* [Your tasks]
1: Reproduce a stretch of the hybrid machine translation passage verbatim, beginning at the words "Section 3 presents" and stopping after "hybrid machine translation.".
2: Carry on writing the hybrid machine translation passage, picking up right after its final sentence.

* [Reading text]
Section 2 reviews related work on hybrid machine translation (MT) systems.
Section 3 presents our hybrid system’s architecture and the specific MT systems adopted in this paper.
Section 4 presents our proposed features for hybrid machine translation.
Section 5 describes the experimental settings for the tests and discusses the results from different experiments. We present our conclusions and discuss future research in
Section 6.
2. Related Works
The first effort toward a hybrid machine translation system adopted SMT as a post-editor of RBMT. In this model, a rule-based system first translated the inputs, and then an SMT system corrected the rule-based translations and gave the final output [
7,
8,
9,
10,
11]. The training corpus for the post-editing system consisted of a “bilingual” corpus, where the source side was the rule-based translation, and the target side was the human translation in the target language. This architecture aimed to improve lexical fluency without losing RBMT’s structural accuracy. The experiments showed that the purpose was partially achieved: automatic post-editing (APE) outperformed both RBMT and SMT [
9,
10]. On the other hand, APE for RBMT degraded the performance on some grammatical issues, including tense, gender, and number [
9]. It was particularly limited in long-distance reordering for language pairs that have significant grammatical differences; analysis errors could further exacerbate this because of structural errors introduced during rule-based translation [
11].
Other researchers proposed an “NMT→SMT” framework, which combined NMT with SMT in a cascading architecture [
1]. NMT was adopted as a pre-translator, and SMT, which was tuned by a pre-translated corpus, was adopted as a target–target translator. As a result, the performance was significantly improved in Japanese-to-English and Chinese-to-English translations.
APE has developed to a professional level where human post-edits of the automatic machine translation are required instead of independent reference translations [
12,
13,
14], because learning from human post-edits is more effective for post-editing [
15,
16]. However, developing a human-edit corpus is time-consuming and costly, so it cannot be performed for all language pairs. There is not a clear performance improvement when NMT results are post-edited using neural networks, unlike when SMT results are post-edited using neural networks [
17].
Reference [
18] reported that under the same conditions, selecting the best result from several independent automatic translations was better than APE. This hybrid approach adopted several independent translation systems and picked the best result using either quality estimation or a classification approach. Quality estimation predicts the translation qualities using the language model, word alignment information, and other linguistic information; then, it ranks the quality scores of multiple translations and outputs the top-ranked result as the final translation [
19,
20]. In addition to hybrid MT, quality estimation also has other applications, such as providing information about whether the translation is reliable, highlighting the segments that need to be revised and estimating the required post-editing effort [
21,
22,
23].
Feature extraction is normally one of the main issues of quality estimation and classification-based hybrid translation methods. Features can be separated into black-box and glass-box types: black-box features can be extracted without knowing the translation process, include the length of source and target sentences, the n-gram frequency, and the language model (LM) probability of the source or target segments. Meanwhile, glass-box features depend on some aspect of the translation process, such as the global scores of the SMT system and the number of distinct hypotheses in the n-best list of SMT [
22,
23]. Most of the existing research has either focused on black-box features or the glass-box features from SMT, including language model perplexity, translation ambiguity, phrase-table probabilities, and translation token length [
5,
18,
24,
25,
26]. However, a classification approach is considered more proper for a hybrid RBMT/SMT system, because most of the quality estimation research tend to evaluate translation quality using language models and word alignment information; thus, it tends to overvalue the results of SMT [
5,
18].

* [Rows]
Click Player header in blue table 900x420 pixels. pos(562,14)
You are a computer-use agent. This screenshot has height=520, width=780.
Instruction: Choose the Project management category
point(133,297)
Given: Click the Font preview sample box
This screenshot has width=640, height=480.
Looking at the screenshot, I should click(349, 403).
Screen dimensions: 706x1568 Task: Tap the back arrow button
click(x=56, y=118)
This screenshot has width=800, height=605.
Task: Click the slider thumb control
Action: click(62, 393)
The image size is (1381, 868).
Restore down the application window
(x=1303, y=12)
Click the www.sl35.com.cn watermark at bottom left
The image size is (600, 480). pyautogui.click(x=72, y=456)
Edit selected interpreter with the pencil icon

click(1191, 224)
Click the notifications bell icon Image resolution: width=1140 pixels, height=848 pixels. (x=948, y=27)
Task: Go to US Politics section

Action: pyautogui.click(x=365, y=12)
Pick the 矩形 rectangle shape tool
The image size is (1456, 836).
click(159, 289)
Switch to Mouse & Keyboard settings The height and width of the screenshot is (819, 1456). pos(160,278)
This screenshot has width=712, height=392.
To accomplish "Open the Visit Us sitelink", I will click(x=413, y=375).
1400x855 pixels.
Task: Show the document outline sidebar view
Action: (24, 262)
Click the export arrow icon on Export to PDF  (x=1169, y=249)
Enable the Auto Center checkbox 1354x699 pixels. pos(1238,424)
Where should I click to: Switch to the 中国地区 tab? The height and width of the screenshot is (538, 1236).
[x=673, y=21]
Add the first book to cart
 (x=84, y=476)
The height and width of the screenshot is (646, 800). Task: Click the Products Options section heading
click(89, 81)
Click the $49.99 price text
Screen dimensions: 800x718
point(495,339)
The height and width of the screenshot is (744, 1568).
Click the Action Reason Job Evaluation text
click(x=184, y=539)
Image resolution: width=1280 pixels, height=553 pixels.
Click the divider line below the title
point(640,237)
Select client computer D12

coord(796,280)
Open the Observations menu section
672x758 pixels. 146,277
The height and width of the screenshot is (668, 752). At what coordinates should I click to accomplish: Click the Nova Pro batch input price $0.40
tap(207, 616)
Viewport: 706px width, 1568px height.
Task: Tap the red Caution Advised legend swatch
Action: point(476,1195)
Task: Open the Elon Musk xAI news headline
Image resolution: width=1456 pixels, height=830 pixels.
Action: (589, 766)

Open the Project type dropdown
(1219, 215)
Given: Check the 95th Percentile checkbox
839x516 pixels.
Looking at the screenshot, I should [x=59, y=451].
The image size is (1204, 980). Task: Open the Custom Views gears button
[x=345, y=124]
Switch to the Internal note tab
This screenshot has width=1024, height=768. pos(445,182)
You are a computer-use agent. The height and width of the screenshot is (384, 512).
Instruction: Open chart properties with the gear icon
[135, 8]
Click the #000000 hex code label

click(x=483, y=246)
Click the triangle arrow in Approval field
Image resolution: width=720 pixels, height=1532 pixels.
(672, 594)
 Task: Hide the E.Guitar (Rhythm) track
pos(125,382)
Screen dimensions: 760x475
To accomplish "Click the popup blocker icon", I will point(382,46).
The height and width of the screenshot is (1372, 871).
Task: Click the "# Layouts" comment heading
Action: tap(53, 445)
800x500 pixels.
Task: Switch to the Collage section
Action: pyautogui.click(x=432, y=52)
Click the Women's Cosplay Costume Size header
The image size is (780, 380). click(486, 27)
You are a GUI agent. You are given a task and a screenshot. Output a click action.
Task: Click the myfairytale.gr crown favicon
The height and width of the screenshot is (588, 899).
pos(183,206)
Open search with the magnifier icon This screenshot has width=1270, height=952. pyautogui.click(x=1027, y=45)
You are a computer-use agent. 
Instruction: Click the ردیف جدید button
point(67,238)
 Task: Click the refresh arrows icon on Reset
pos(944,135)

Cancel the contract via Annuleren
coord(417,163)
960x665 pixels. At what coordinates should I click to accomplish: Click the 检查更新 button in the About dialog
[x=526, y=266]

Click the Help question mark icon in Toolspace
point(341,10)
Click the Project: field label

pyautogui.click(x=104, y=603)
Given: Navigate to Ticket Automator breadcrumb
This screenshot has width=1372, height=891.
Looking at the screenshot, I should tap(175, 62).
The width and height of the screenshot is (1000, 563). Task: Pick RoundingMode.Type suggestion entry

* [Outputs]
1:
Section 3 presents our hybrid system’s architecture and the specific MT systems adopted in this paper.
Section 4 presents our proposed features for hybrid machine translation.

2:
Another issue with the classification approach involves the training corpus for hybrid classification [
5,
24,
25,
27,
28]. The training corpus is composed of extracted features and labels indicating the “better” and “best” translations. Human translators should be involved in building the labeled training corpus; therefore, building such a corpus is a time-consuming and costly process. In previous researches, given the bilingual corpus and the outputs of the two MT systems, the labels are determined based on the quality evaluation metrics such as BLEU. However, this approach has a limit in hybridizing SMT with RBMT, because such measures may cause a biased preference for language model-based systems [
5]. Reference [
5] proposed an auto-labeling method for RBMT and SMT hybridization that only evaluated SMT translations: the labels would indicate that the SMT results were better if their BLEU metrics were high enough, and the labels would indicate that the RBMT results were better if the SMT results’ BLEU metrics were low enough. This approach avoided the difficulty of securing a large-scale training corpus, but it assumed that an SMT translation was better than an RBMT translation based on the SMT translation’s BLEU score; the quality of the RBMT translation was not considered. In practice, sentences that are translated well by SMT are relatively short and contain high-frequency expressions; these are also translated well by RBMT. Sentences that receive low scores with SMT also show relatively inferior performance with RBMT.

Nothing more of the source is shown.